Task details:
Write out the data below word for word, leaving out the pictures.

____

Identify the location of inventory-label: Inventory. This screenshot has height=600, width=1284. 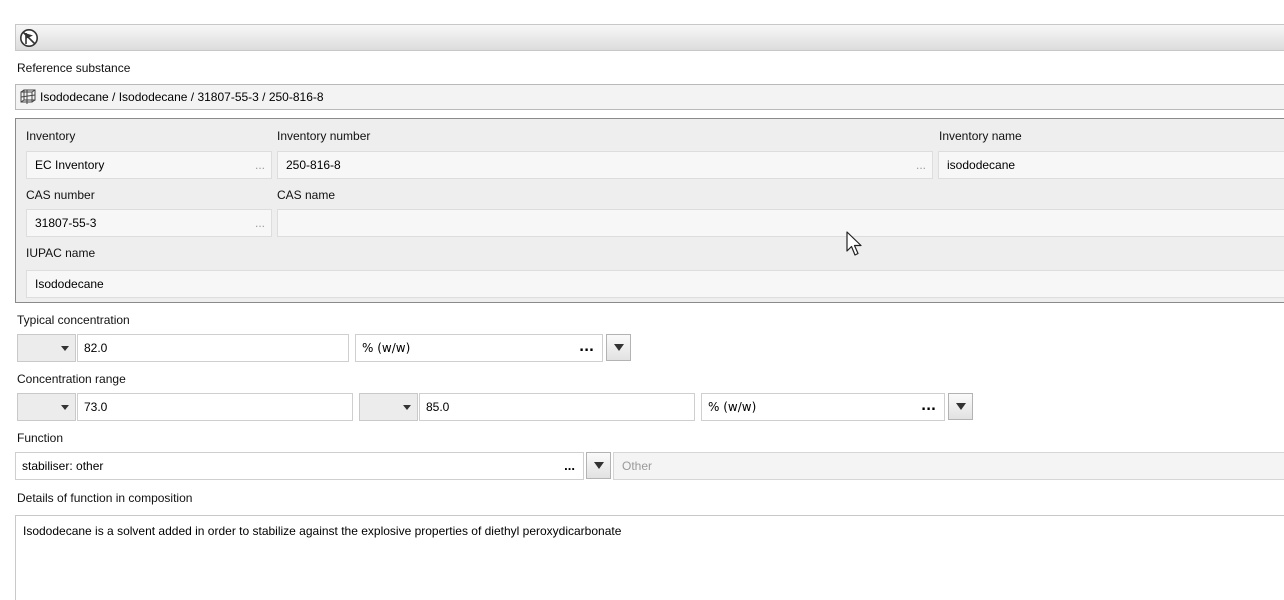
(51, 136).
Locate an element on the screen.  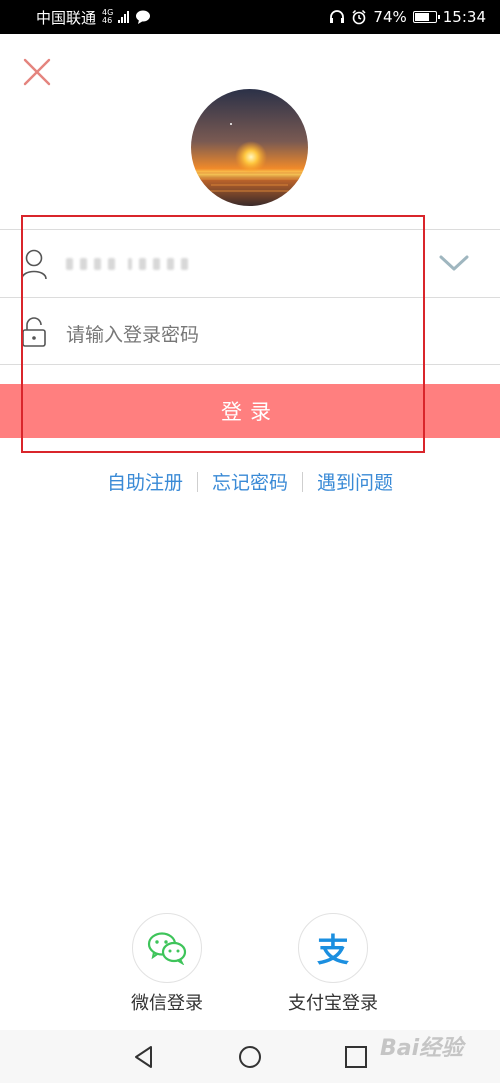
wechat-icon is located at coordinates (167, 948).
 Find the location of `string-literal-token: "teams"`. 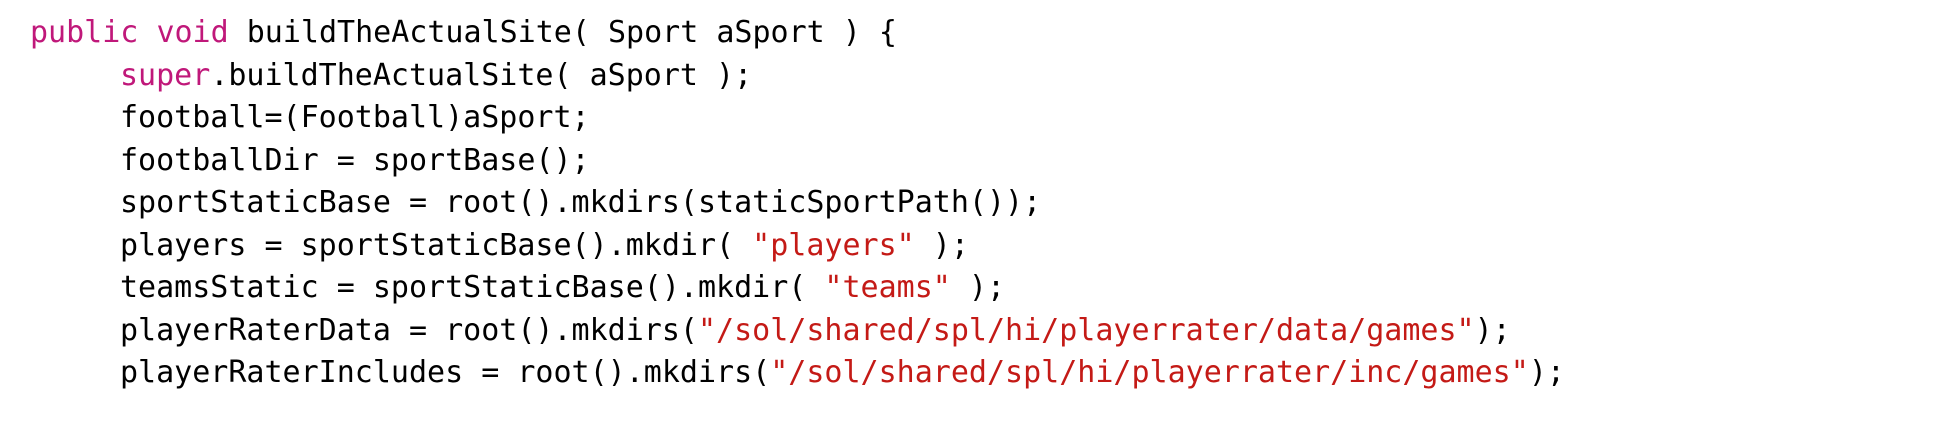

string-literal-token: "teams" is located at coordinates (888, 288).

____

Reply to the task:
Identify the location of inventory-label: Inventory. This screenshot has height=600, width=1284. 
(51, 136).
Locate an element on the screen.  
wechat-icon is located at coordinates (167, 948).
 Find the location of `string-literal-token: "teams"`. 

string-literal-token: "teams" is located at coordinates (888, 288).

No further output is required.